Barbara Peebles was a Scottish Presbyterian, visionary and prophet known to have been active in the 1660s.

== Visions and prophesies ==
Peebles' visions began in 1660 during an illness when she expected to die. She described the power going from her body and a temporary loss of speech. On 20 July 1660, she prophesied martyrdoms and persecution, and God sanctioned to her the Presbyterian form of church government; she is thought to have been a member of a praying circle that was focussed around a radical Presbyterian minister. In December 1666, she wrote in a letter that she had seen Christ weep tears of blood because of the King, Charles II. In one of her visions, Peebles said she had visited heaven.

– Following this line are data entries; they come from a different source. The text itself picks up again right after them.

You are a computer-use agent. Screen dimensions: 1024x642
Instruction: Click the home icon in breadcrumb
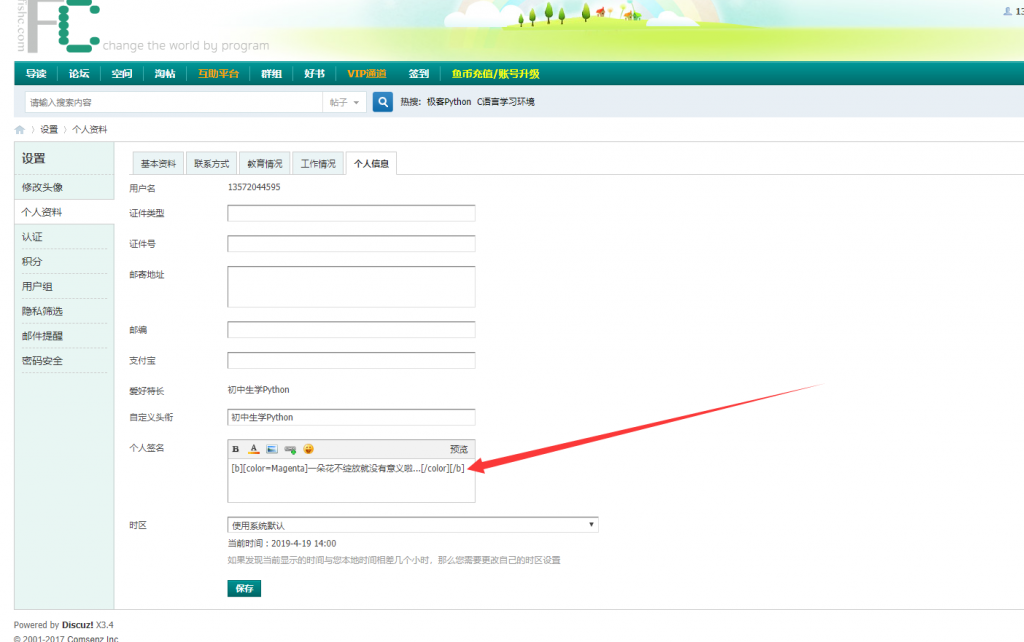[x=20, y=130]
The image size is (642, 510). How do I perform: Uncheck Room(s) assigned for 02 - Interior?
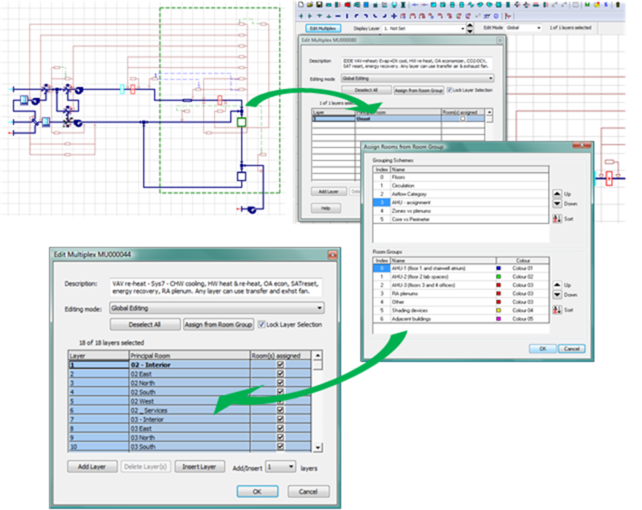[280, 365]
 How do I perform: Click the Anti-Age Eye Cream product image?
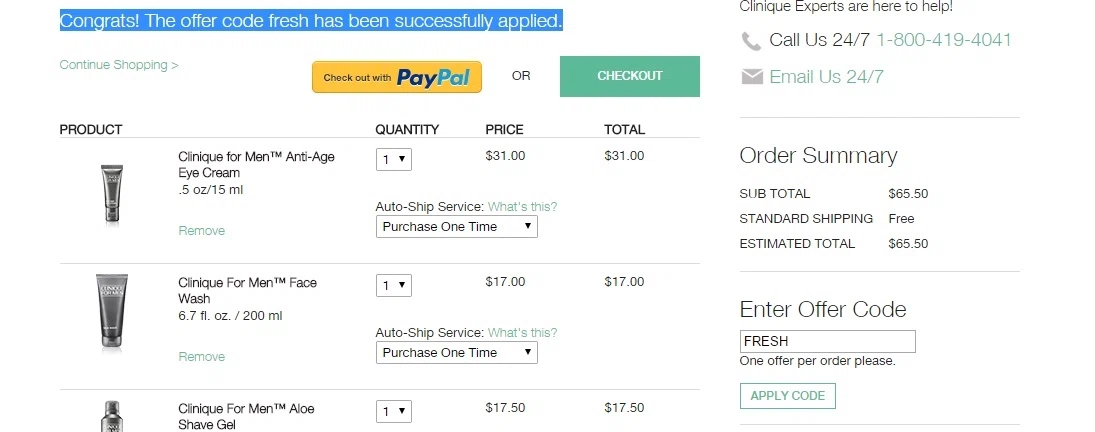point(112,195)
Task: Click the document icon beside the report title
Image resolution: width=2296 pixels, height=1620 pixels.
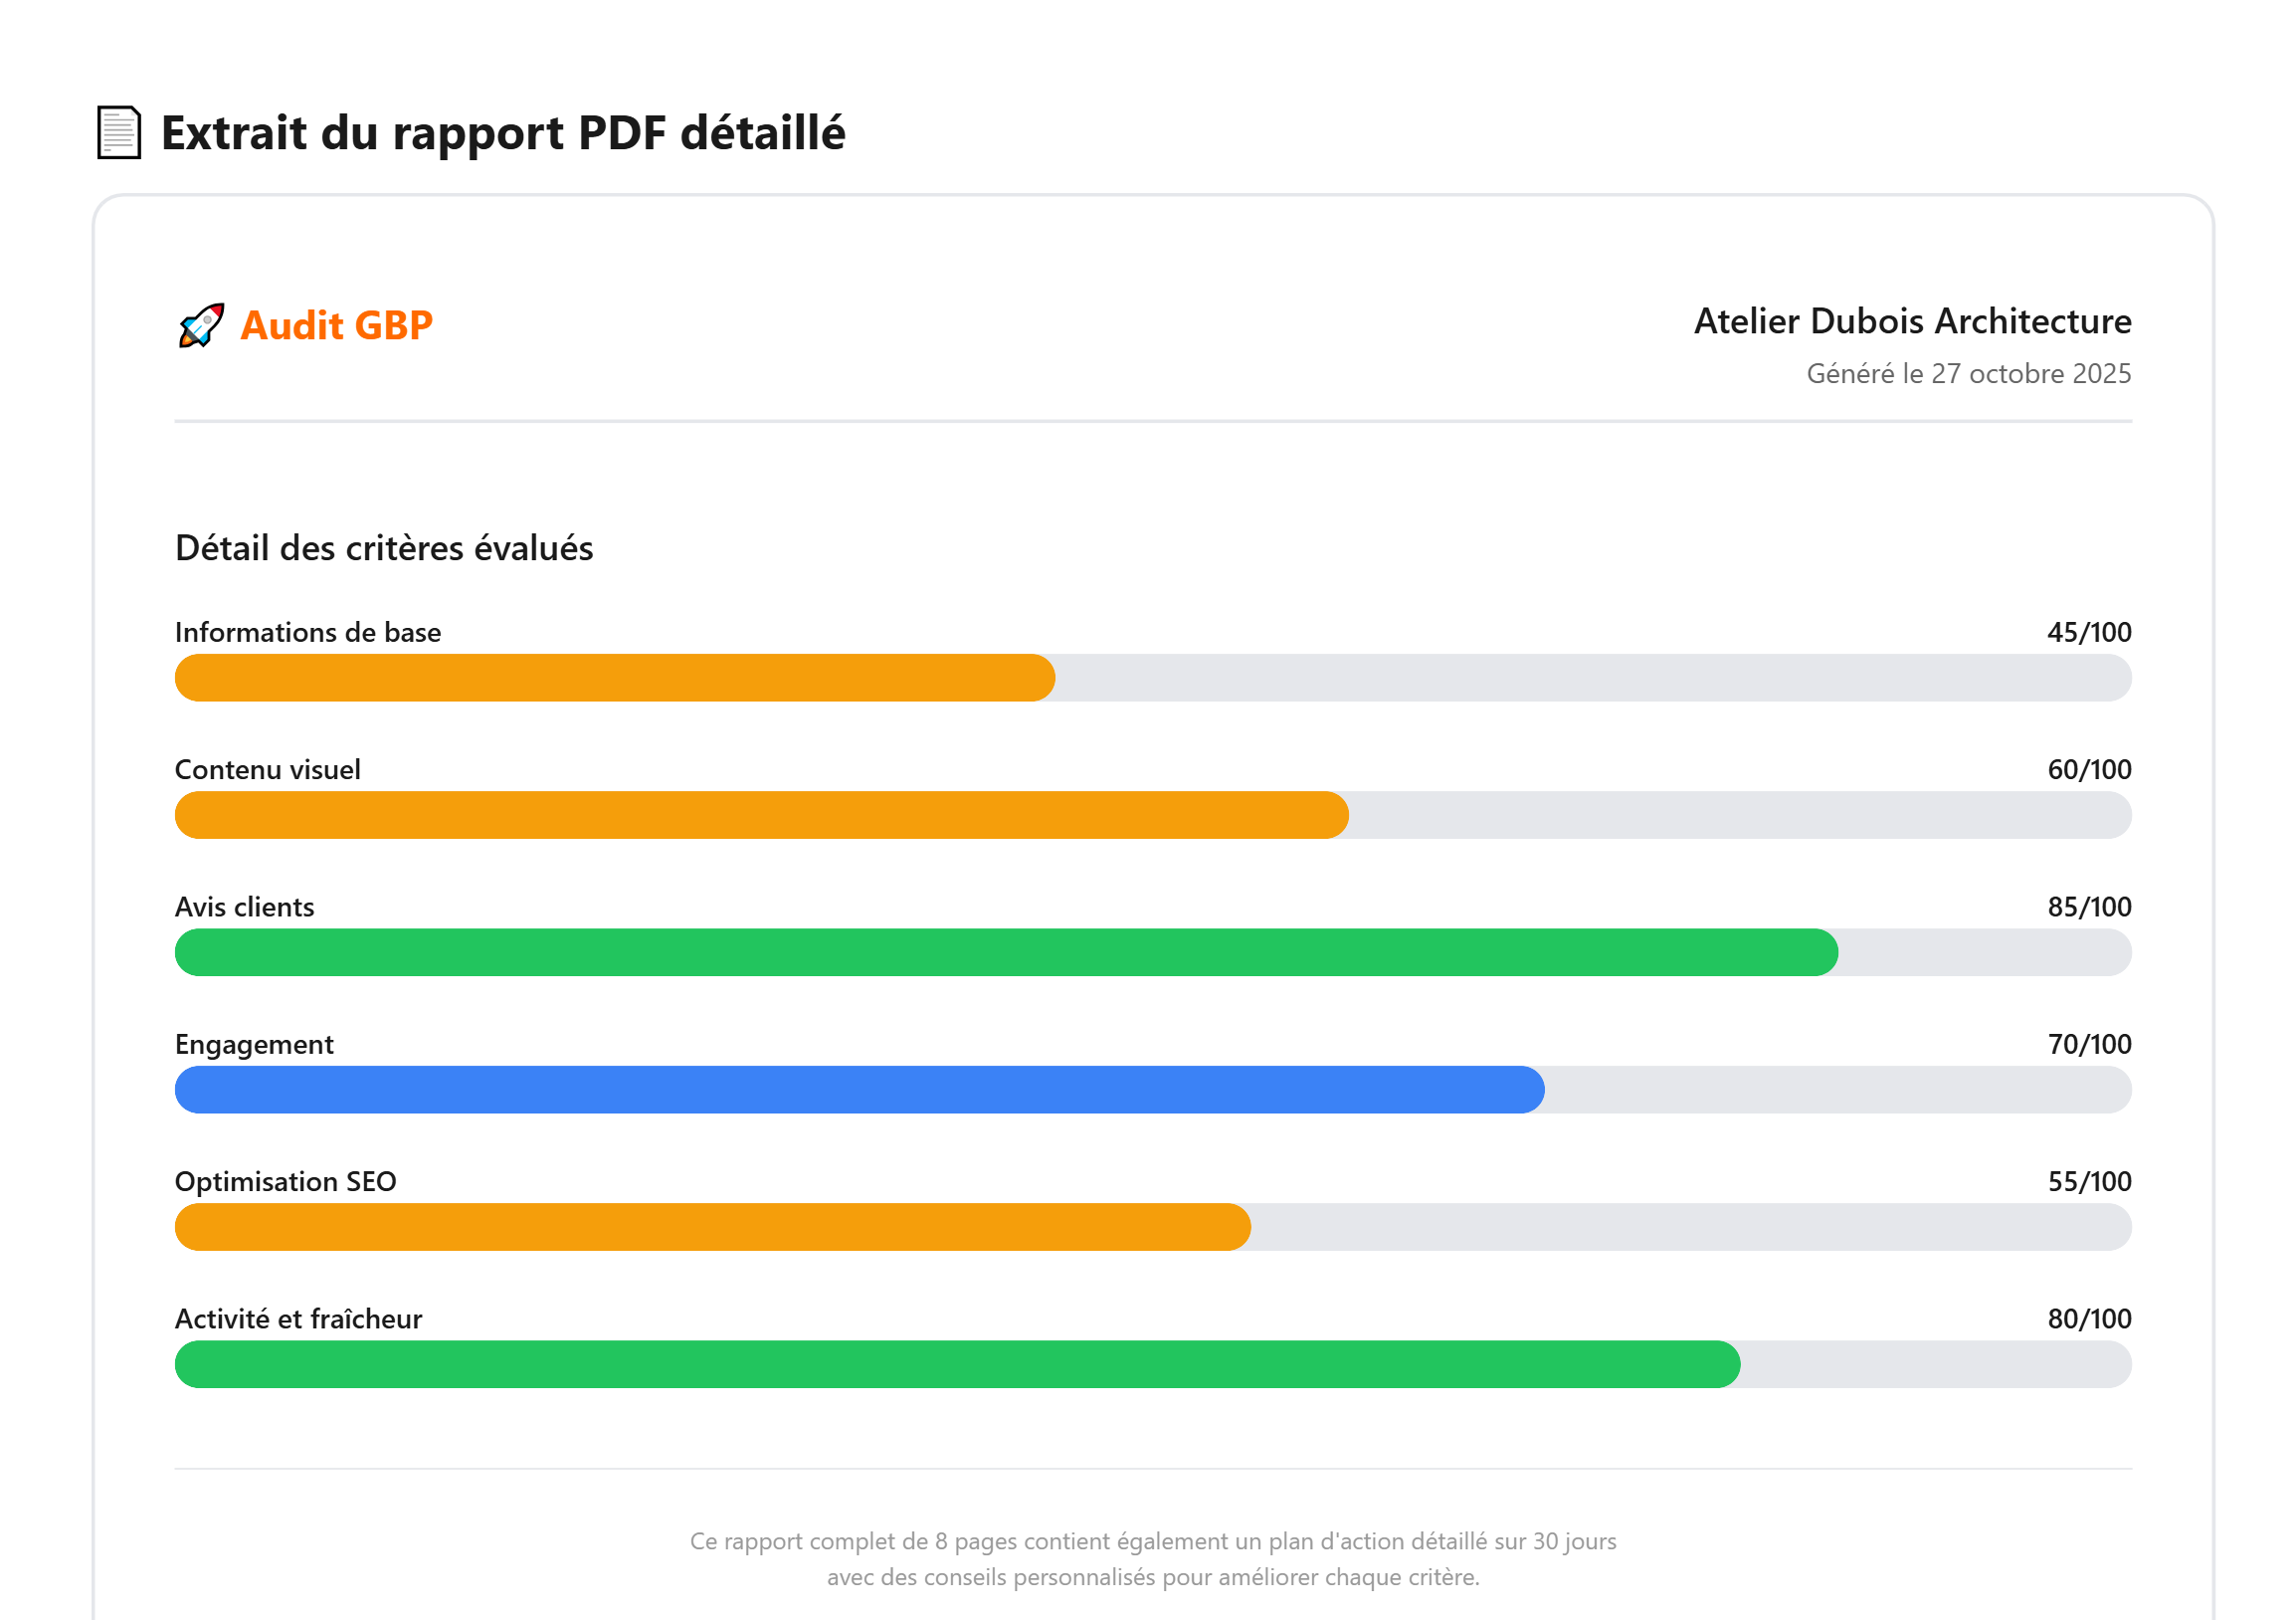Action: (118, 132)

As a Presbyterian visionary, she was cautious to describe her visions within the context of theology appropriate to her creed. It has been noted that "Her visions fit the biblical role model of Hulda, the prophetess who served an Old Testament covenanted king": in this, she may have seen her role as eventually speaking personally to Charles, persuading him to take on the new Covenant.

== Writing ==
Peebles wrote an autobiography, dated 20 July 1660, titled The Exercise of a Private Christian, or Barbara Peebles' Trance. This was copied and circulated, probably amongst fellow Presbyterians, and three copies survive. This recording of her own visions, rather than the transcription being undertaken by a man, was more unusual for a woman visionary and may explain why Peebles used God as a defence for her move to manifest her visions to the ministry. Records of Peebles' visions are collected in the Wodrow MSS.

== Historical context ==
Peebles' work as a prophet may be part of a larger context of prophecy by women in her era's religious discussions and events. Scottish Presbyterians were persecuted during the Commonwealth rule and then following Charles II's Restoration in 1660. Yeoman notes that Peebles' July 1660 visions and prophesies were two months after the restoration to the throne of Charles, and that her December 1666 vision was very shortly after the defeat in battle at Rullion Green of the Presbyterians. In this sense, they act as a commentary on and explanation of crises.

== Birthdate, family life, and death ==
Peebles' birthdate and date of death are not known although she may be the Barbara Peebles who died in Edinburgh in 1670. Details in some of Peebles' writings show that she was married.